The new Science Framework that will include significant engineering components makes this bill even more relevant. To encourage your members of Congress to cosponsor this bill, feel free to use the sample letter below.
In July, Senator Jeff Merkley (D-OR), a member of the Senate Committee on Health, Education, Labor, and Pensions (HELP), held a field hearing in Portland on "Educating Our Children to Succeed in the Global Economy." Oregon Museum of Science & Industry (OMSI) president Nancy Stueber, who is also president of the Association of Science-Technology Centers (ASTC), testified that science museums offer high quality teacher professional development and urged Sen. Merkley to give science museums the opportunity to compete directly for federal programs supporting STEM teachers and students.
"Science centers are ideal places to help educators fully integrate STEM concepts in their classrooms," said Stueber, who outlined several OMSI programs, adding that "the Museum of Science, Boston has developed K-12 engineering curricula and a network of teacher professional development programs to deliver technology and engineering education across the country. This is especially noteworthy, as Oregon recently incorporated engineering into their K-12 science standards, and engineering will have a significant presence in the Next Generation science standards."

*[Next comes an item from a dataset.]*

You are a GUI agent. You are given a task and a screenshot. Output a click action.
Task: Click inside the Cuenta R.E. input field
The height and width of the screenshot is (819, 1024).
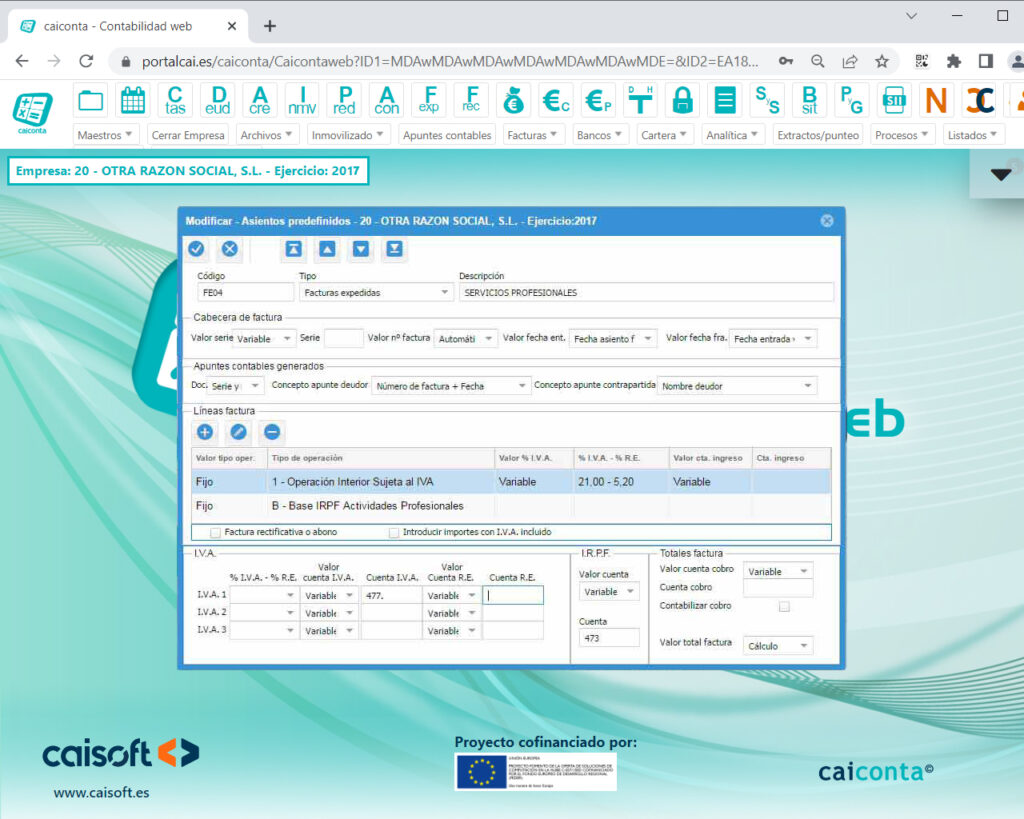coord(513,593)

On August 26, Merkley announced legislation to increase student access to courses in STEM subjects and provide more resources to recruit, train, and support STEM teachers. Hillsboro High School engineering and technology teacher Don Domes said, "The need for our students to be able to compete in the global economy requires more emphasis on STEM education." Sen. Merkley has discussed the bill with HELP committee chair Sen. Tom Harkin (D-IA), and will seek to include it in the committee's rewrite of ESEA.